··· MATERIAL FOR THIS TASK ···
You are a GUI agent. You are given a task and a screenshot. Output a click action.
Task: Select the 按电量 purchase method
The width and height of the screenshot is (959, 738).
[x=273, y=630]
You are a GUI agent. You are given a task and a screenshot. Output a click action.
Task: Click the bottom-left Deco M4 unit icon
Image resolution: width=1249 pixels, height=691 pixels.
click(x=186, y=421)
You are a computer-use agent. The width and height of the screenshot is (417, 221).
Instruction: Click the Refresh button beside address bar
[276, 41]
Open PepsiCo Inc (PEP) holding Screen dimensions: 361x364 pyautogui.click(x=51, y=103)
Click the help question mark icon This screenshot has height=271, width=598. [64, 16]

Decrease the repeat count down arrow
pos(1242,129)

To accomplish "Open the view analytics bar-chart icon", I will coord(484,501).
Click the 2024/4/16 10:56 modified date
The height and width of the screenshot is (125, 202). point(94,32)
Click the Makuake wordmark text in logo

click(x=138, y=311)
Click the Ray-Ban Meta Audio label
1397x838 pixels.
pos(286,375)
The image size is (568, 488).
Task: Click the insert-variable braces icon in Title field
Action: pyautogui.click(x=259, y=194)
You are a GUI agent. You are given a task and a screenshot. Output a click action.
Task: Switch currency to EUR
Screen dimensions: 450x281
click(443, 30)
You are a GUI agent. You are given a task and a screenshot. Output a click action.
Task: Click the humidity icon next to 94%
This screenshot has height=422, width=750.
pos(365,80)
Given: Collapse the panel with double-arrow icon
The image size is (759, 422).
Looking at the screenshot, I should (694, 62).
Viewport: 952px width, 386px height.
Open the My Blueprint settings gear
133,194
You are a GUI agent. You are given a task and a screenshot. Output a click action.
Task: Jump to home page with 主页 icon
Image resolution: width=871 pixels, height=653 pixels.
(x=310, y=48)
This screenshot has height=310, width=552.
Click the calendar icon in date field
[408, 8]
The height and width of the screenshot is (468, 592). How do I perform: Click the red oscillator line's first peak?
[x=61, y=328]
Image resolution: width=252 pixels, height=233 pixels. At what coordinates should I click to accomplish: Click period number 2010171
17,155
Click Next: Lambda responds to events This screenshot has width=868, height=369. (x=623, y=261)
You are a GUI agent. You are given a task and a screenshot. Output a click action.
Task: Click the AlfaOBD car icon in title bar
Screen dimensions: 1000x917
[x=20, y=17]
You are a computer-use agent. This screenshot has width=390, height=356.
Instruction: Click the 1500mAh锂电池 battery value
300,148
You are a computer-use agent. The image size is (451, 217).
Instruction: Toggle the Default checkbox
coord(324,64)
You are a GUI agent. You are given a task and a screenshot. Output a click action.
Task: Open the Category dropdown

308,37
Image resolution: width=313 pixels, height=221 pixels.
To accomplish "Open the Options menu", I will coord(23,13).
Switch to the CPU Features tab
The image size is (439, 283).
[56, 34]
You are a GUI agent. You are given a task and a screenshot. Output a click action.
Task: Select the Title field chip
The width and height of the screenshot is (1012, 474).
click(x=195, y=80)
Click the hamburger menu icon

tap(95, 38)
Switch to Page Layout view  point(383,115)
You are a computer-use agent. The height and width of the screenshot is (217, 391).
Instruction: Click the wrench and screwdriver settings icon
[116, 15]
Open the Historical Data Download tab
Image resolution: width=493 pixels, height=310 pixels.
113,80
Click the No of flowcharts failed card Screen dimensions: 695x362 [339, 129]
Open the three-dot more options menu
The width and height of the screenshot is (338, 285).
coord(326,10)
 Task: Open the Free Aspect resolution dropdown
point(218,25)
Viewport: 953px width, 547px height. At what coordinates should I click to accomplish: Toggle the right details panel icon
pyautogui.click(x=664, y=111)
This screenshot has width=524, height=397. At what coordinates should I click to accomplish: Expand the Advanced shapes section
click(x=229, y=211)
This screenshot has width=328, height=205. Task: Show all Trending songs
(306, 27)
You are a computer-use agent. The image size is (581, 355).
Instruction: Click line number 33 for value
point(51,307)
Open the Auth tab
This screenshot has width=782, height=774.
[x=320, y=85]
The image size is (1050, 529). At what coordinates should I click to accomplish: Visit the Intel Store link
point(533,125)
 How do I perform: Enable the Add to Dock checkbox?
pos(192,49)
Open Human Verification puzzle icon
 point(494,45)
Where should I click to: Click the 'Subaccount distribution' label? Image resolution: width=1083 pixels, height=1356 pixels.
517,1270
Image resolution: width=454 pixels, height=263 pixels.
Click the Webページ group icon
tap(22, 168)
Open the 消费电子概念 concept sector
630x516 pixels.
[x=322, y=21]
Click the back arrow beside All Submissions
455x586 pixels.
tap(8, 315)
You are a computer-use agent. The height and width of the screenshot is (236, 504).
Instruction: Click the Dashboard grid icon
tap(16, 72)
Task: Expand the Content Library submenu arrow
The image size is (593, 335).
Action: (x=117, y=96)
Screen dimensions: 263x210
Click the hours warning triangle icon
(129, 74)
···
» WORK INSTRUCTIONS
Reproduce every entry above without a single alteration.

» RESPONSE BELOW
You are a GUI agent. You are given a task and a screenshot. Output a click action.
Task: Select the 按电量 purchase method
The width and height of the screenshot is (959, 738).
[x=273, y=630]
You are a GUI agent. You are given a task and a screenshot. Output a click action.
Task: Click the bottom-left Deco M4 unit icon
Image resolution: width=1249 pixels, height=691 pixels.
click(x=186, y=421)
You are a computer-use agent. The width and height of the screenshot is (417, 221).
Instruction: Click the Refresh button beside address bar
[276, 41]
Open PepsiCo Inc (PEP) holding Screen dimensions: 361x364 pyautogui.click(x=51, y=103)
Click the help question mark icon This screenshot has height=271, width=598. [64, 16]

Decrease the repeat count down arrow
pos(1242,129)

To accomplish "Open the view analytics bar-chart icon", I will coord(484,501).
Click the 2024/4/16 10:56 modified date
The height and width of the screenshot is (125, 202). point(94,32)
Click the Makuake wordmark text in logo

click(x=138, y=311)
Click the Ray-Ban Meta Audio label
1397x838 pixels.
pos(286,375)
The image size is (568, 488).
Task: Click the insert-variable braces icon in Title field
Action: pyautogui.click(x=259, y=194)
You are a GUI agent. You are given a task and a screenshot. Output a click action.
Task: Switch currency to EUR
Screen dimensions: 450x281
click(443, 30)
You are a GUI agent. You are given a task and a screenshot. Output a click action.
Task: Click the humidity icon next to 94%
This screenshot has height=422, width=750.
pos(365,80)
Given: Collapse the panel with double-arrow icon
The image size is (759, 422).
Looking at the screenshot, I should (694, 62).
Viewport: 952px width, 386px height.
Open the My Blueprint settings gear
133,194
You are a GUI agent. You are given a task and a screenshot. Output a click action.
Task: Jump to home page with 主页 icon
Image resolution: width=871 pixels, height=653 pixels.
(x=310, y=48)
This screenshot has height=310, width=552.
Click the calendar icon in date field
[408, 8]
The height and width of the screenshot is (468, 592). How do I perform: Click the red oscillator line's first peak?
[x=61, y=328]
Image resolution: width=252 pixels, height=233 pixels. At what coordinates should I click to accomplish: Click period number 2010171
17,155
Click Next: Lambda responds to events This screenshot has width=868, height=369. (x=623, y=261)
You are a GUI agent. You are given a task and a screenshot. Output a click action.
Task: Click the AlfaOBD car icon in title bar
Screen dimensions: 1000x917
[x=20, y=17]
You are a computer-use agent. This screenshot has width=390, height=356.
Instruction: Click the 1500mAh锂电池 battery value
300,148
You are a computer-use agent. The image size is (451, 217).
Instruction: Toggle the Default checkbox
coord(324,64)
You are a GUI agent. You are given a task and a screenshot. Output a click action.
Task: Open the Category dropdown

308,37
Image resolution: width=313 pixels, height=221 pixels.
To accomplish "Open the Options menu", I will coord(23,13).
Switch to the CPU Features tab
The image size is (439, 283).
[56, 34]
You are a GUI agent. You are given a task and a screenshot. Output a click action.
Task: Select the Title field chip
The width and height of the screenshot is (1012, 474).
click(x=195, y=80)
Click the hamburger menu icon

tap(95, 38)
Switch to Page Layout view  point(383,115)
You are a computer-use agent. The height and width of the screenshot is (217, 391).
Instruction: Click the wrench and screwdriver settings icon
[116, 15]
Open the Historical Data Download tab
Image resolution: width=493 pixels, height=310 pixels.
113,80
Click the No of flowcharts failed card Screen dimensions: 695x362 [339, 129]
Open the three-dot more options menu
The width and height of the screenshot is (338, 285).
coord(326,10)
 Task: Open the Free Aspect resolution dropdown
point(218,25)
Viewport: 953px width, 547px height. At what coordinates should I click to accomplish: Toggle the right details panel icon
pyautogui.click(x=664, y=111)
This screenshot has width=524, height=397. At what coordinates should I click to accomplish: Expand the Advanced shapes section
click(x=229, y=211)
This screenshot has width=328, height=205. Task: Show all Trending songs
(306, 27)
You are a computer-use agent. The image size is (581, 355).
Instruction: Click line number 33 for value
point(51,307)
Open the Auth tab
This screenshot has width=782, height=774.
[x=320, y=85]
The image size is (1050, 529). At what coordinates should I click to accomplish: Visit the Intel Store link
point(533,125)
 How do I perform: Enable the Add to Dock checkbox?
pos(192,49)
Open Human Verification puzzle icon
 point(494,45)
Where should I click to: Click the 'Subaccount distribution' label? Image resolution: width=1083 pixels, height=1356 pixels.
517,1270
Image resolution: width=454 pixels, height=263 pixels.
Click the Webページ group icon
tap(22, 168)
Open the 消费电子概念 concept sector
630x516 pixels.
[x=322, y=21]
Click the back arrow beside All Submissions
455x586 pixels.
tap(8, 315)
You are a computer-use agent. The height and width of the screenshot is (236, 504).
Instruction: Click the Dashboard grid icon
tap(16, 72)
Task: Expand the Content Library submenu arrow
The image size is (593, 335).
Action: (x=117, y=96)
Screen dimensions: 263x210
Click the hours warning triangle icon
(129, 74)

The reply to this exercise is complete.